## Written instruction:
Convert every line of the entries below into a JSON list of strings, one string per line, skipping blank lines. Leave the pictures out.

## Data for this exercise:
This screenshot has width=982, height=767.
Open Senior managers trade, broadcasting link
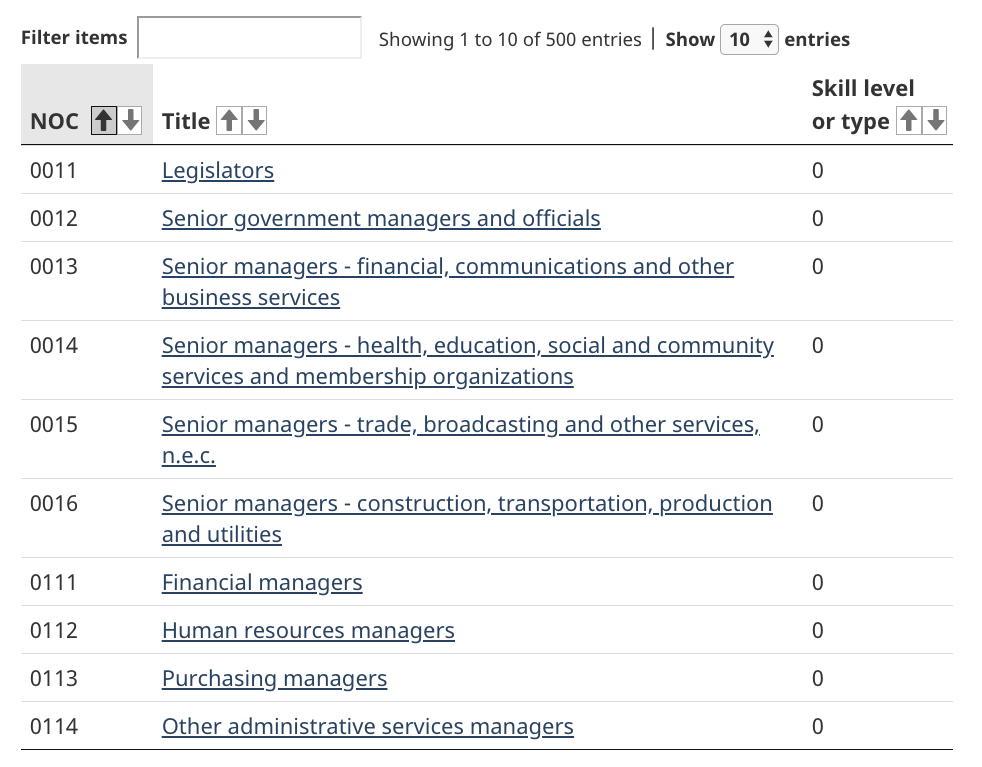pos(460,425)
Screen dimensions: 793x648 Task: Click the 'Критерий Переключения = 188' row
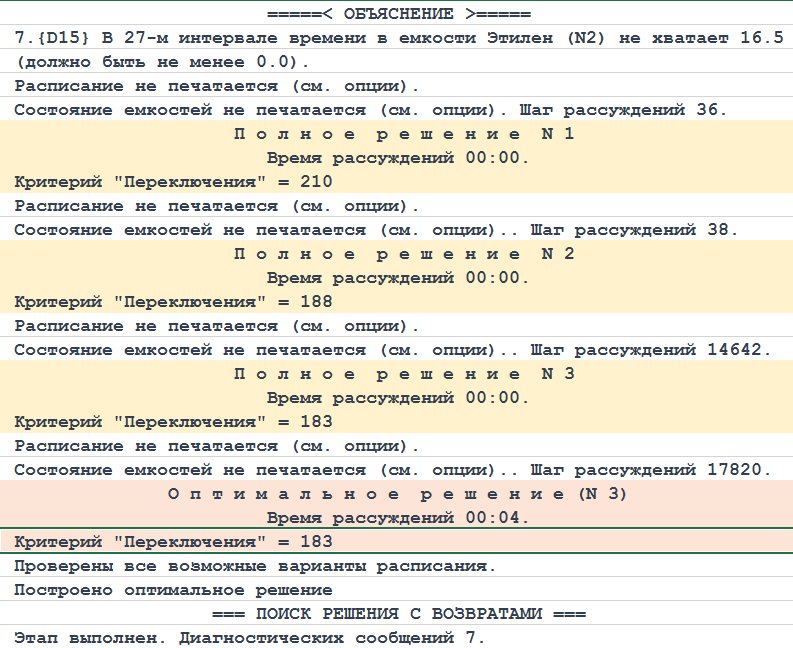(x=173, y=302)
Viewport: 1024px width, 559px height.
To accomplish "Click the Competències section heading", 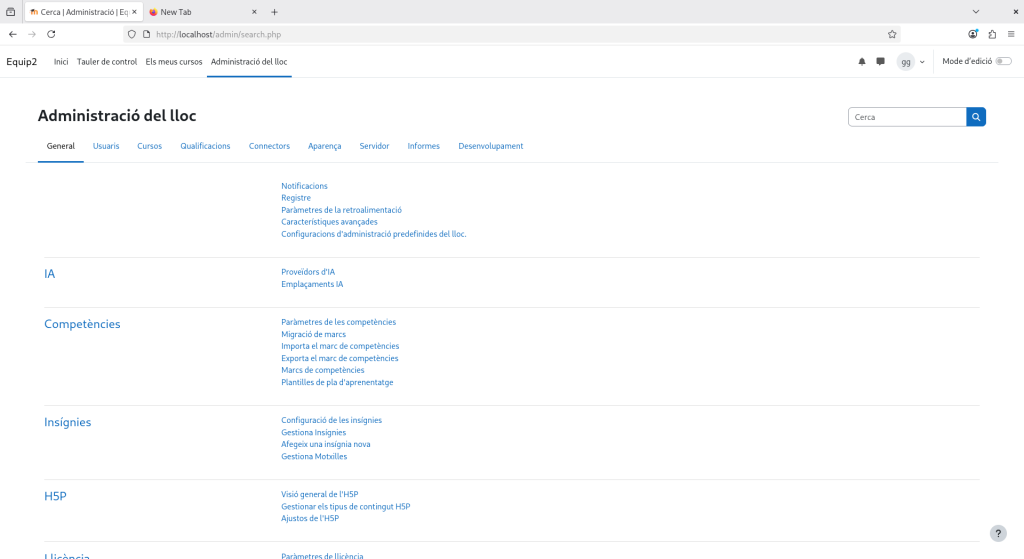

## Task response:
[
  "This screenshot has width=982, height=767.",
  "Open Senior managers trade, broadcasting link",
  "pos(460,425)",
  "Screen dimensions: 793x648 Task: Click the 'Критерий Переключения = 188' row",
  "(x=173, y=302)",
  "Viewport: 1024px width, 559px height.",
  "To accomplish \"Click the Competències section heading\", "
]